WHAT THIS TASK INVOLVES:
Put the lines from the one containing "Open the Hot Folders breadcrumb link" through the one containing "The width and" into a JSON list of strings. Give each line as its own string and leave out any blank lines.

DATA PROVIDED:
══════════
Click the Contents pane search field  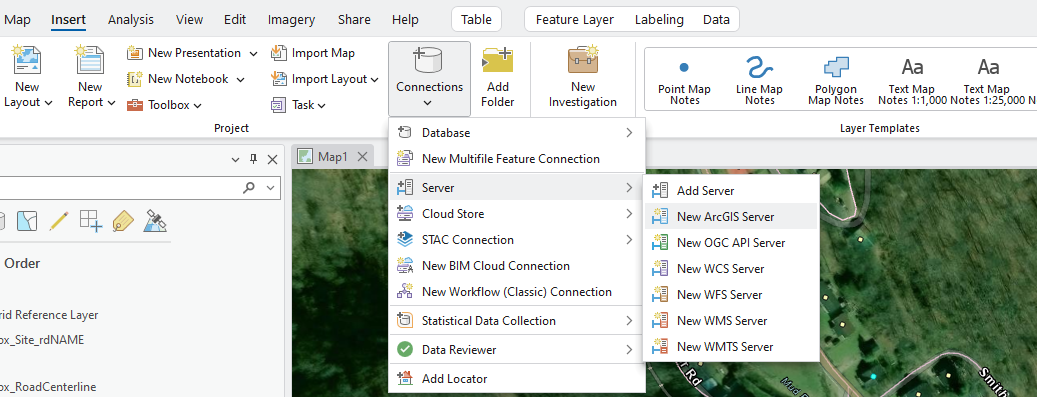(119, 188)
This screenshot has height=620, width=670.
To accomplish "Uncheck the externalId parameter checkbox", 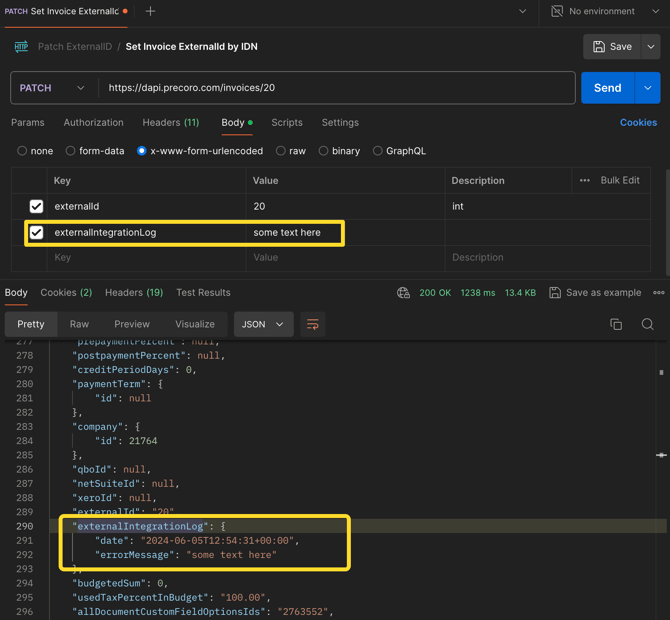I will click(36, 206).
══════════
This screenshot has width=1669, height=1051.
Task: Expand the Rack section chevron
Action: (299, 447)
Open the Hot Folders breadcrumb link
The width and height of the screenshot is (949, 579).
══════════
SOLVED PROBLEM:
[
  "Open the Hot Folders breadcrumb link",
  "The width and height of the screenshot is (949, 579)."
]